The day before I enlist, I took this picture with my PINK IC! I miss you so much!

Signing off
Raymond
I Walk Alone
Monday, August 10, 2009 ;
2:10 PM
Last Entry?
Monday 10 August 2009
I really don't have the heart to keep my blog alive anymore. This could well be my last entry. (or maybe not?) I'm not gonna close down this blog though, it contains most of my memories for the past 3 years.
What I'm gonna write in the next paragraph will not make any sense to most people. So actually no point reading it, it's just for myself. Goodbye to the handful of readers of my blog! I might have the motivation blog again when I'm army! TAKE CARE! :D
I'm just hoping you will be reading this Miss Wong (Workaholic).
What's done is done.
What I've already said cannot be taken back.
I really regret saying those things to you.
I'm someone who doesn't know how to express myself.
Actually it was the first time in my entire I've said this sort of things to a girl.
I just hope you will forgive me for saying those things in such a stupid way.
What I want to say is... I really cherish our friendship more than anything else.
I don't want to lose such a good friend like you just like this.
As long as I'm still in a position to care for you
And
As long as you are happy,
Nothing else matters.
But, I really don't know how to approach you.
Although I have not been contacting for the past 3 weeks.
I just want to let you know that I still care for you.
Signing off
Raymond
I Walk Alone
Friday, June 19, 2009 ;
8:34 PM
My 21st Birthday
Friday 19 June 2009
Time really flies man. I'm officially an adult. I feel so old already. Celebrated my birthday last saturday on the 13th. I'm so glad that most of my close friends remembered my birthday! Even though, I haven't been contacting them often. At least, I know that I'm not forgotten and they love me. =x
Early in the morning went to James house to have breakfast. James was the chef. I love the scramble eggs and sausages! Thank you James and Jamie!

After breakfast, went to escape with James, Jamie and Mohsen for the first time in my entire life. Could you believe it? The haunted mansion was lame but GO KART was awesome! Hahaha! Super fun! Okay, I embarassed myself embarrassed in front of quite alot of people by ramming onto the "wall". Nevertheless, I felt it was money well spent for me. :D
In the evening, I met up with WeiLiang, Rayson, Caspar and Nicholas at Marina Square. We went to Glutton's Bay for dinner. Wootz! We ordered satay, chicken wings, carrot cake, BBQ stingray and Sambal Kang Kong! Thank you so much for the treat WeiLiang! Right after dinner, we went to Game Haven @ Clarke Quay to play DotA. Weelee came to met up with us too. Had lots of fun that day. Love you guys! Thank you!! Argh shit, forgot to take pictures with them! :(
The next day (14th June) was great as well! I'm too lazy to type out the details, I shall let the photos tell the story. Hahaha!!

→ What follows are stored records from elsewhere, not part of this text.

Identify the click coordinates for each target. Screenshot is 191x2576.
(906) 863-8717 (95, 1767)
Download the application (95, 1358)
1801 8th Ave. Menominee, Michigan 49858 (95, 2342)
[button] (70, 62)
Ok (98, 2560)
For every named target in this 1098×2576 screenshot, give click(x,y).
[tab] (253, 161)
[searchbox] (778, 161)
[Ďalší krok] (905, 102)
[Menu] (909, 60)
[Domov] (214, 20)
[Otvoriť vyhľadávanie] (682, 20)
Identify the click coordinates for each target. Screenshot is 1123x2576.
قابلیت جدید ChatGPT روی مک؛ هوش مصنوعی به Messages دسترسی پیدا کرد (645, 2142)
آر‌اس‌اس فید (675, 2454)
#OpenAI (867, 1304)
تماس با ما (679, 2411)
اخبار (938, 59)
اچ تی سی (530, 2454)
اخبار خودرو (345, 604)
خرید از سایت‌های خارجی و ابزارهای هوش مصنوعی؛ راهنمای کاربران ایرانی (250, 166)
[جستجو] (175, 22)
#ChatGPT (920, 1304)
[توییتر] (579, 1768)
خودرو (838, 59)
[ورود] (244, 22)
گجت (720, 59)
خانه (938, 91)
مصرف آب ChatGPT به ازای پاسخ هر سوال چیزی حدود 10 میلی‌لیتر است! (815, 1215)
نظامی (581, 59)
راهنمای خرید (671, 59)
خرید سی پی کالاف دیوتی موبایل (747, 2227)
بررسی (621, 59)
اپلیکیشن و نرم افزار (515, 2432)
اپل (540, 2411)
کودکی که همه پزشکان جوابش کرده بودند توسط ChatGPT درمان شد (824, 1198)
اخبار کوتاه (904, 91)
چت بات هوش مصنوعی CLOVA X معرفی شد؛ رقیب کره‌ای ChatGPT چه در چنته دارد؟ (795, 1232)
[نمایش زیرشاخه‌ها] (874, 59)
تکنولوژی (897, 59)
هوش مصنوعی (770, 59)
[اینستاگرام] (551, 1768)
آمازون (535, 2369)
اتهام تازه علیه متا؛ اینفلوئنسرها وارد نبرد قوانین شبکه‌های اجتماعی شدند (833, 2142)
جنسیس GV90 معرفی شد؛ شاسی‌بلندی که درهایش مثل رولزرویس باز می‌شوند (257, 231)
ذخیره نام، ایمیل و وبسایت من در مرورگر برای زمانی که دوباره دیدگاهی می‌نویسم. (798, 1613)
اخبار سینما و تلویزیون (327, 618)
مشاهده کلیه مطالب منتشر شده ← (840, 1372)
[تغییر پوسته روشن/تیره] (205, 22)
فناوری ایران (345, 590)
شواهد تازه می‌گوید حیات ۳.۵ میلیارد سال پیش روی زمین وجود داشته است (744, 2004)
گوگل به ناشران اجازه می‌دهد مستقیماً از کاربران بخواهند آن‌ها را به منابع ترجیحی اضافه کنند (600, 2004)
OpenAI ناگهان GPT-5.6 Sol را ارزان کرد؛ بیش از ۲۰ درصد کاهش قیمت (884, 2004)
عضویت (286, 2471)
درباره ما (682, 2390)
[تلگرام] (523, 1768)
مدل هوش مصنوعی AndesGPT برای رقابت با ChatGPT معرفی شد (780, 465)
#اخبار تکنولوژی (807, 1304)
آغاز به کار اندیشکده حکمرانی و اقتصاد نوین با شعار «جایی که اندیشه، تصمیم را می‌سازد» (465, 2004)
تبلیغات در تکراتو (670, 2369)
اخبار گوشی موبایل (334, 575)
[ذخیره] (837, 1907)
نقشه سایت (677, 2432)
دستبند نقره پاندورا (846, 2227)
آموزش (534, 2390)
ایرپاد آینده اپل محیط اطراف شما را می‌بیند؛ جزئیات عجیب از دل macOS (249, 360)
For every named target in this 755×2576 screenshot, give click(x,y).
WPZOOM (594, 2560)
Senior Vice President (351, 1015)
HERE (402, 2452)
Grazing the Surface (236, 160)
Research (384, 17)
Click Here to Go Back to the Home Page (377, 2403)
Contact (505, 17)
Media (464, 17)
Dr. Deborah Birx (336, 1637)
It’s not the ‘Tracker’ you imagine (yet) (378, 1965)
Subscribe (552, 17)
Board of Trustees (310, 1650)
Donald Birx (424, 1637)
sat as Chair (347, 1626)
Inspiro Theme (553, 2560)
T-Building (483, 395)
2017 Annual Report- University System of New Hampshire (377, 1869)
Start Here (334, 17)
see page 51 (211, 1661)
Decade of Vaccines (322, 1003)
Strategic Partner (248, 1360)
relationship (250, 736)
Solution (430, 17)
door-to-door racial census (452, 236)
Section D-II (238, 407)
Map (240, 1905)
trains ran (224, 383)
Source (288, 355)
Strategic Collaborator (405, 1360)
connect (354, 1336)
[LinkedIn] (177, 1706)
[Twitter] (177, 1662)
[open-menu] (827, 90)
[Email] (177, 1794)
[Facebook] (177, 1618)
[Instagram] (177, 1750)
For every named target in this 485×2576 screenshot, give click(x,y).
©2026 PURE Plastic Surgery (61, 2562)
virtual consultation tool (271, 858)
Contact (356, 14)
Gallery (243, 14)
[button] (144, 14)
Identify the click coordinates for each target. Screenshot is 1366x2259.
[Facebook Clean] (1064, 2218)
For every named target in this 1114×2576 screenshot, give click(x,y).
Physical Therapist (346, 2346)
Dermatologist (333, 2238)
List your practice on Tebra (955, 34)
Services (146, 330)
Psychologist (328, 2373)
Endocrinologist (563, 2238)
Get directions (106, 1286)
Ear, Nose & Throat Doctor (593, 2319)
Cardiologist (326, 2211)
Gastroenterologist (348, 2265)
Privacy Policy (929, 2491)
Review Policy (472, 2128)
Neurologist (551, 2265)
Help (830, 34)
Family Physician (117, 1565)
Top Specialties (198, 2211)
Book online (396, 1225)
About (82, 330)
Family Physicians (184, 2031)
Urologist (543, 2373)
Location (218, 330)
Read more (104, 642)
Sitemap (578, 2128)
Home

HAHAHA!!! I just want to say thank you to James, Jamie, Jamie's parents, Jared, Nicole and Adam for everything! No words can describe how much appreciate what you guys have done for me on my 21st birthday.I can only say thanks, thanks and thanks!
On the actual day (my birthday) which was 15th June. Met up with Serene at BP Plaza. Sat down at starbucks and chit chat. Although we live very near each other but we have never came out to have a drink and chit chat. I think we should do that more often. She passed me my birthday card and gift! Thank you so much Serene!
At night, I had a shock! WeiLiang came to my house with a cake after his work and driving lesson. I was so damn surprised! I could see from his face, he was tired but still made the effort to buy a cake to celebrate for me! After, the "cut cake ceremony", he sat down to have dinner with mummy and I. I really really appreciate it bro. I love you!! :)
I had a memorable and enjoyable 21st birthday. Thank you everyone including those who sent me your wishes. Special Thanks to WeiLiang, James, Jamie and Serene! I love you guys!